I think if the attitude in AI was “there can’t be any even slightly plausible routes to misalignment related catastrophe” and this was consistently upheld in a reasonable way, that would address my concerns. (So, e.g. by the time we’re deploying AIs which could cause huge problems if they were conspiring against us there needs to be a robust solution to alignment faking / scheming which has broad consensus among researchers in the area.)
I don’t expect this because we seem very far from success and this might happen rapidly. (Though we might end up here after eating a bunch of ex-ante risk for some period while using AIs to do safety work.)

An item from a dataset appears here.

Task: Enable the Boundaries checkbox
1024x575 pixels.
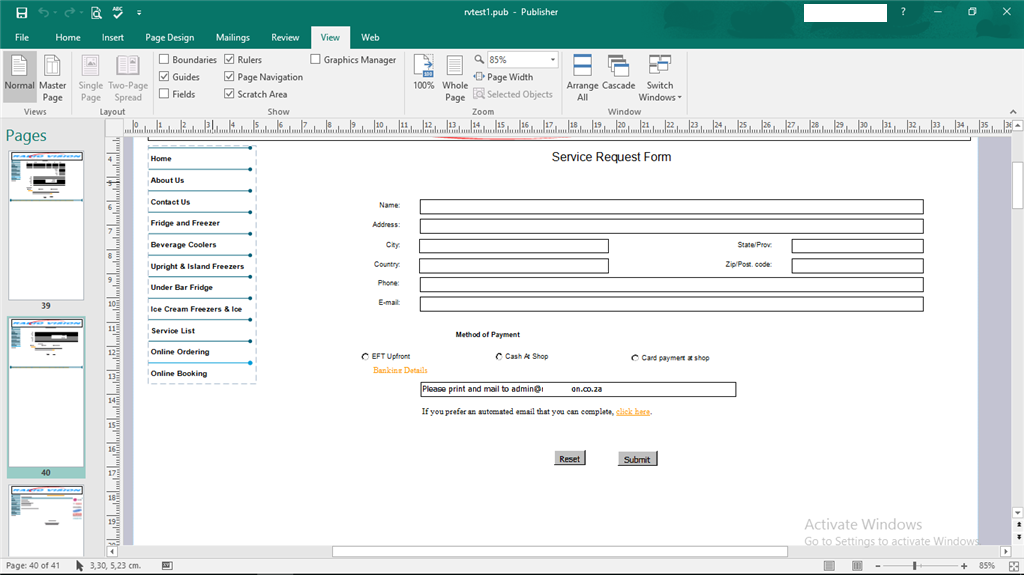Action: (165, 60)
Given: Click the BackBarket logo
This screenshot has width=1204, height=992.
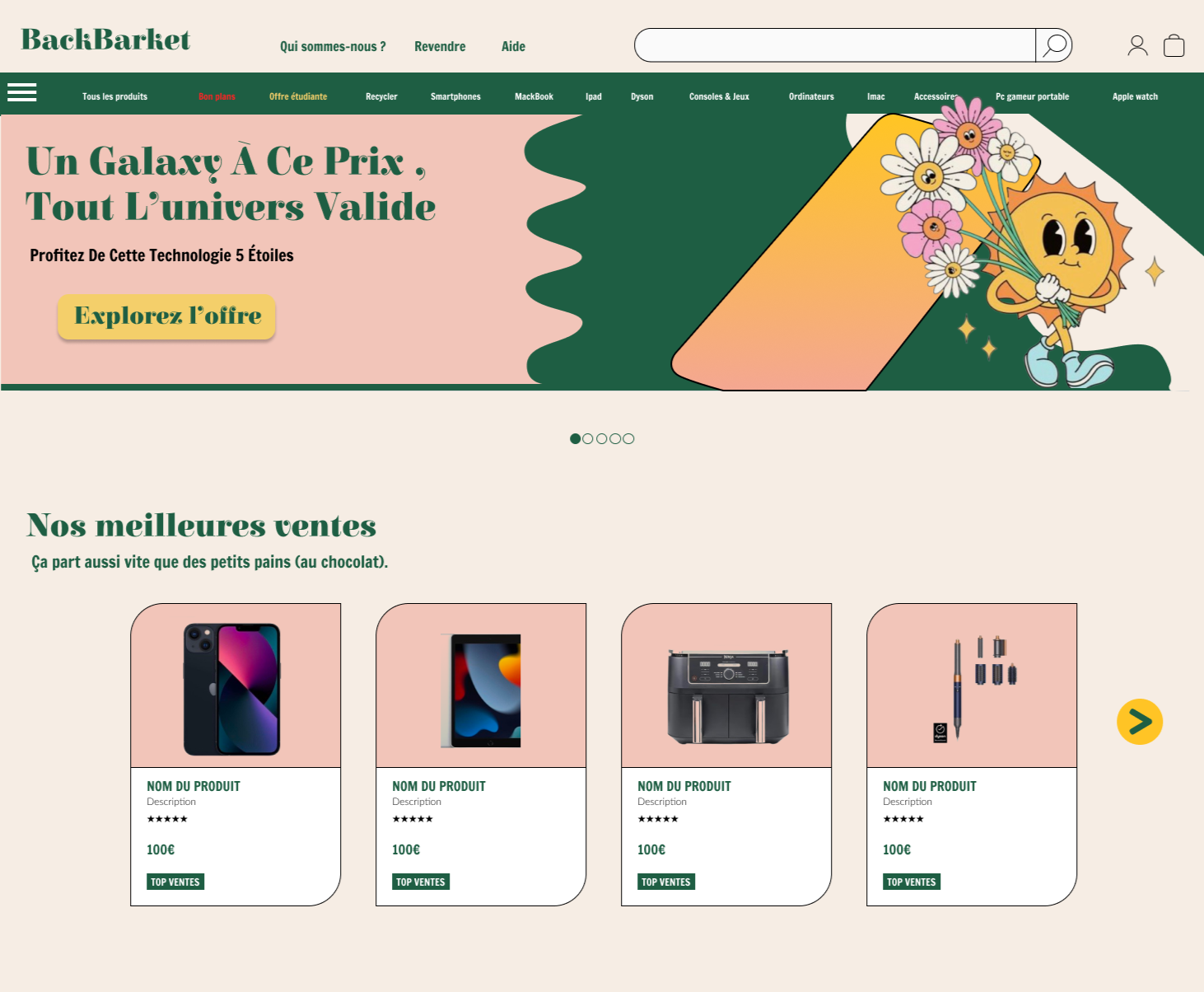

I think if the attitude in AI was “there can’t be any even slightly plausible routes to misalignment related catastrophe” and this was consistently upheld in a reasonable way, that would address my concerns. (So, e.g. by the time we’re deploying AIs which could cause huge problems if they were conspiring against us there needs to be a robust solution to alignment faking / scheming which has broad consensus among researchers in the area.)
I don’t expect this because we seem very far from success and this might happen rapidly. (Though we might end up here after eating a bunch of ex-ante risk for some period while using AIs to do safety work.)
Different people might have different interpretation for “slightly plausible” but I agree we are very far right now and need to step up our game!
Agreed, maybe the relevant operationalization would be “broad consensus” and then we could outline a relevant group of researchers.